__SUPPLIED ENTRIES__.
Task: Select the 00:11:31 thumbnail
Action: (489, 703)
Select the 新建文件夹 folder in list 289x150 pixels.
==
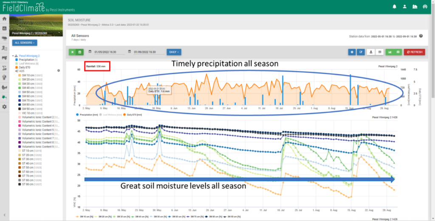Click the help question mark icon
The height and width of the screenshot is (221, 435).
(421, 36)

__TASK TO COMPLETE__. Identify each line above that contains the word "Select" with matching case, and copy each such line in full.

__COMPLETE RESPONSE__.
Task: Select the 00:11:31 thumbnail
Select the 新建文件夹 folder in list 289x150 pixels.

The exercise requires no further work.